It also marks a ‘pivotal moment’ in ALS research as it shows neurofilament can be used as a surrogate market reasonably likely to predict clinical benefit in SOD1-ALS, which Biogen says will help accelerate drug development in the area.
Qalsody will be made available for shipment in the US to healthcare providers over the next week.
The approval is a boost for Biogen, which hopes to see three big drug launches in 2023.
The FDA has approved antisense oligonucleotide Qalsody (tofersen) 100 mg/15mL injection for the treatment of amyotrophic lateral sclerosis (ALS) in adults who have a mutation in the superoxide dismutase 1 (SOD1) gene.
This indication is approved under accelerated approval based on reduction in plasma neurofilament light chain (NfL) observed in patients treated with Qalsody (Neurofilaments are proteins that are released from neurons when they are damaged, making them a marker of neurodegeneration).
Qalsody was evaluated in a 28-week, randomized, double-blind, placebo-controlled clinical study in 147 patients with weakness attributable to ALS and a SOD-1 mutation confirmed by a central laboratory. The study randomly assigned 108 patients in a 2:1 ratio to receive treatment with either Qalsody 100 mg (n = 72) or placebo (n = 36) for 24 weeks (three loading doses followed by five maintenance doses).
The participants were approximately 43% female; 57% male; 64% White; and 8% Asian. The average age was 49.8 years (range from 23 to 78 years).
Patients receiving Qalsody had nominally significant reductions in plasma NfL concentration at Week 28 compared to the placebo arm. "The findings are reasonably likely to predict a clinical benefit in patients," said the FDA as it announced its decision.
Under the accelerated approval pathway, the ongoing Phase 3 ATLAS study of tofersen in people with presymtomatic SOD1-ALS will serve as the confirmatory trial.
According to the Centers for Disease Control and Prevention, around 16,000 - 32,000 Americans are currently living with ALS. Approximately 2% of ALS cases are associated with mutations in the SOD1 gene (equating to around 500 patients in the US).
“For more than a decade, Biogen has been steadfast in our commitment to pursuing treatments for ALS, and I want to thank the scientists as well as the entire ALS community who have all worked tirelessly to bring this first-of-its-kind treatment to people with SOD1-ALS,” said Christopher A. Viehbacher, President and CEO of Biogen, welcoming the FDA approval.
“It also marks a pivotal moment in ALS research as we gained, for the first time, consensus that neurofilament can be used as a surrogate marker reasonably likely to predict clinical benefit in SOD1-ALS. We believe this important scientific advancement will further accelerate innovative drug development for ALS.”

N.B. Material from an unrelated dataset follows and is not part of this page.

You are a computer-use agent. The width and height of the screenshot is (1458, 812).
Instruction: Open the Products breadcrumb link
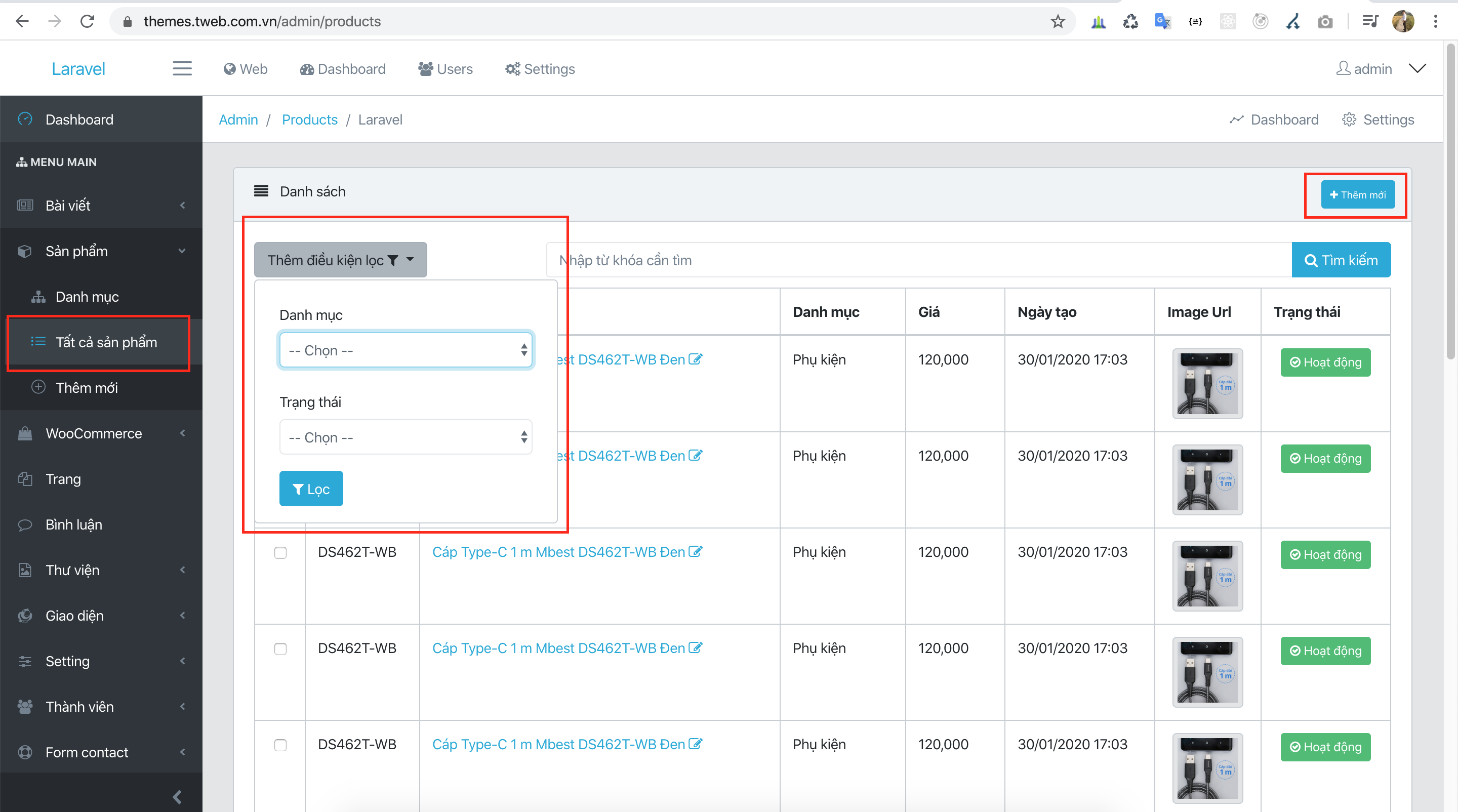point(310,119)
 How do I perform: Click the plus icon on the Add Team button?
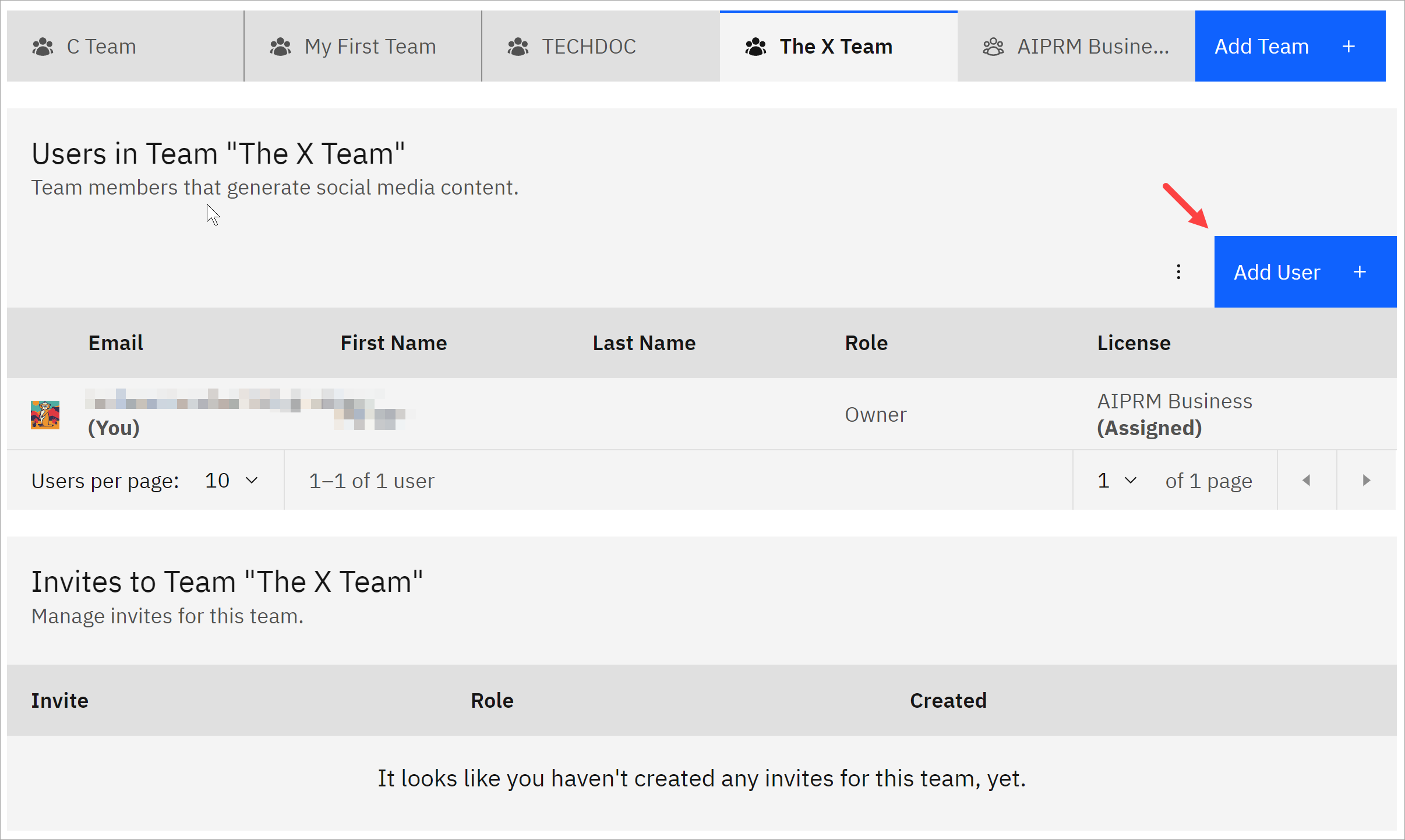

Biogen shuffles pipeline to focus on three big launches
On Tuesday (April 25), Biogen released its Q1, 2023 results: affirming its full year guidance for the year.
Having received accelerated approval for Alzheimer’s drug Leqembi (lecanemab-irmb) with partner Eisai at the start of this year, Biogen is expecting an FDA decision on traditional approval in July. The drug is also under priority review in Japan and China and review for traditional approval in the EU.
Meanwhile, it is also expecting a decision from the FDA on its New Drug Application for Zuranolone for major depressive disorder and postpartum depression in August.
However, it has also announced that it will deprioritize certain programs in gene therapy, stroke and ophthalmology as part of its R&D pipeline optimization.
It will terminate its involvement in the development of BIIB093 (glibenclamide IV), currently in a Phase 3 study for large hemispheric infarction and a Phase 2 study for brain contusion, and has informed partner Remedy Pharmaceuticals of its decision (Remedy has 30 days to exercise its reversion right to assume development of both programs).
The company will also pause the initiation of a Phase 2b study for BIIB131 (TMS-007) for acute ischemic stroke and is assessing whether to initiate this study. It is also discontinuing development of BIIB132 in spinocerebellar ataxia type 3.